AI-powered evaluators

TypeUse it forWatch out for
LLM-as-a-JudgeRubrics that require judgment, such as helpfulness, policy adherence, tone, reasoning quality, or whether an answer used context correctly.Calibrate with passing and failing examples. Rubrics that are too broad become noisy.
Custom PromptCustom judge prompts with their own model configuration and prompt logic.Treat it like another production prompt: it needs clear instructions, stable variables, and test cases.
AI-powered evaluators are best when a deterministic rule cannot capture quality. Use them for qualitative criteria, then validate the judge against examples your team agrees on.

Performance evaluators

TypeUse it forConfiguration
Response LengthEnforce short, complete, or bounded answers.Compare words, characters, or tokens with less-than, greater-than, or equals.
LatencyEnforce runtime SLAs.Compare milliseconds or seconds with less-than, greater-than, or equals.
CostEnforce per-run budget constraints.Compare USD cost with less-than, greater-than, or equals.
Performance evaluators can include cost and latency from linked dataset cells and prompt execution. Use them when product quality depends on speed or spend, not only answer correctness.

Code and structured evaluators

TypeUse it forConfiguration
JavaScriptDeterministic business logic, schema validation, custom scoring, or checks that combine variables and response content.Return grade, score, and reason.
JSONValid JSON, exact JSON match, or schema-style checks.Choose valid-json, exact-match, or schema.
API CallExternal evaluators owned by your system.Configure an HTTP request that returns evaluation data.
Text MatcherRequired strings, forbidden strings, regex, starts-with, ends-with, contains-all, contains-any, or not-contains-any.Use exact text checks for objective formatting rules.
Use deterministic evaluators whenever the rule is exact.
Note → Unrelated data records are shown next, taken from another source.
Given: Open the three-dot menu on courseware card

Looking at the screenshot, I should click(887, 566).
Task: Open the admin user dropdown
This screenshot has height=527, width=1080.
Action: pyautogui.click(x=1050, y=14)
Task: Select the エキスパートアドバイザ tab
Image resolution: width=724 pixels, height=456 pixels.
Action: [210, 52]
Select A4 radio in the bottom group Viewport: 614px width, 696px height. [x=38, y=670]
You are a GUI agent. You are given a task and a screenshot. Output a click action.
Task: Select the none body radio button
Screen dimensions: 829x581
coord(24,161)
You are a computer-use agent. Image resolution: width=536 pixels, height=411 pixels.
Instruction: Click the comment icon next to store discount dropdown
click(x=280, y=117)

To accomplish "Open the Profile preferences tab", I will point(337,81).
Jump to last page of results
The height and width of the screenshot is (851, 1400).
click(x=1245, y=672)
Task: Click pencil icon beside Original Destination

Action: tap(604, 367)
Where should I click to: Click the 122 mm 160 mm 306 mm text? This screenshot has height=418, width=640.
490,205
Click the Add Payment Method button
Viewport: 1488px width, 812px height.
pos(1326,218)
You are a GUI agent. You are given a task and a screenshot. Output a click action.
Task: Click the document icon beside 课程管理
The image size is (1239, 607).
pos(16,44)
They are easier to debug, cheaper to run, and more stable than a judge model.

Evaluator fields that matter

Every evaluator should have:
  • A clear title.
  • A description that explains the product rule.
  • A type-specific value or configuration.
  • A threshold.
  • A weight when multiple evaluators contribute to a score.
  • A dataset link when the evaluator should run against specific rows.
  • Continuous evaluation settings when it should score production traffic.
Draft evaluators created inside an Improve cycle can stay isolated until the cycle is approved, so in-flight experiments do not silently change production scoring.

Choosing an evaluator

Product needRecommended evaluator
”The answer must be valid JSON.”JSON evaluator with valid-json.
”The answer must match this schema.”JSON or JavaScript evaluator.
”The response must cite retrieved policy.”LLM-as-a-Judge, Text Matcher, or JavaScript depending on how strict the citation format is.
”The answer must not mention internal policy names.”Text Matcher or LLM-as-a-Judge.
”The response must be under 200 words.”Response Length evaluator.
”The workflow must finish under 2 seconds.”Latency evaluator.
”The run must cost less than $0.02.”Cost evaluator.
”The answer must satisfy our private business rule.”JavaScript or API Call evaluator.

Good evaluator design

Good evaluators are narrow enough to debug and important enough to block bad releases.
  • One evaluator should measure one expectation.
  • Titles should name the requirement, not the implementation.
  • Failure reasons should help a reviewer fix the prompt.
  • Thresholds should match the cost of failure.
  • Use datasets to keep examples attached to the rule.
  • Revisit evaluators after major product or policy changes.
If a rubric has several unrelated requirements, split it into several evaluators. Separate failures are easier to diagnose and easier for Improve to preserve.